Anaesthesia For Adenotonsillectomy: An Update: Indian J Anaesth 10.4103/0019-5049.199855
Anaesthesia For Adenotonsillectomy: An Update: Indian J Anaesth 10.4103/0019-5049.199855
Anaesthesia For Adenotonsillectomy: An Update: Indian J Anaesth 10.4103/0019-5049.199855
doi: 10.4103/0019-5049.199855
PMCID: PMC5330066
Abstract
Adenotonsillectomy remains one of the most common surgical procedures carried
out in children. Though a commonly performed procedure, it poses a great
challenge to the surgeon as well as the anaesthesiologist and is associated with a
substantially increased risk of morbidity and mortality. In the post-operative
period, it poses threats such as post-tonsillectomy bleeding and airway obstruction
if not diagnosed and treated promptly. Various recent advances in airway
management and early detection of post-operative complications have been made
to reduce the sequelae associated with tonsillectomy. In this article, we have
reviewed the various techniques, complications and recent advances, which have
evolved in the anaesthetic technique related to adenotonsillectomy.
INTRODUCTION
Tonsillectomy with or without adenoidectomy is a long practiced and one of the
most frequently performed surgical procedures in paediatric age group worldwide.

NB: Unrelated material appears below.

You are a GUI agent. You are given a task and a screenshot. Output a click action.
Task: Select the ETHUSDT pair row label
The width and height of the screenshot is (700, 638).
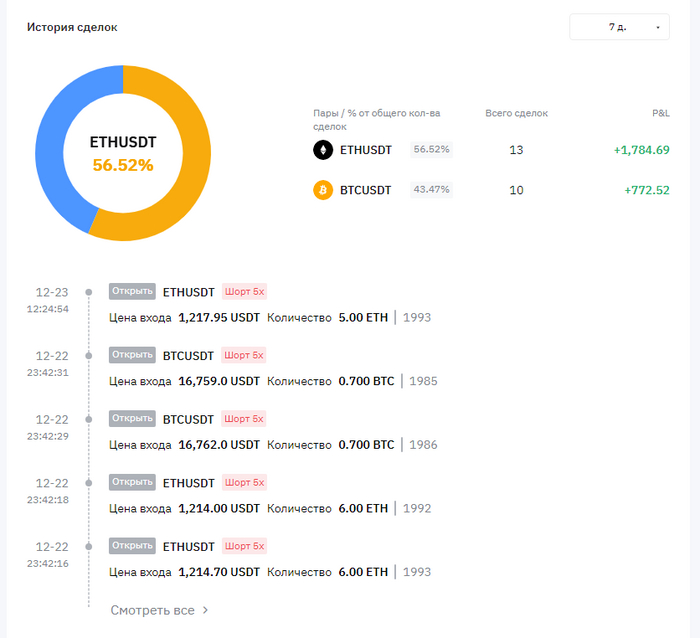(x=366, y=150)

The number has declined by approximately 50% from about 1.4 million in 1959 to
about 2 lakh per year till date.[1] Though a commonly performed procedure, it
poses a great challenge to the surgeon as well as the anaesthesiologist and is
associated with a substantially increased risk of morbidity and mortality.[1,2]
In this article, we have reviewed the available information about the techniques,
complications and recent advances. We reviewed studies, research articles,
guidelines and meta-analysis from PubMed, Google Scholar, etc., using the
following key words: adenotonsillectomy, posttonsillectomy bleeding and recent
advances.
The tonsils and adenoids are lymphoid tissues forming part of the Waldeyer's ring
encircling the pharynx. It appears in the 2nd year of life and attains the largest size
between 4 and 7 years of age and then regresses.[1,2]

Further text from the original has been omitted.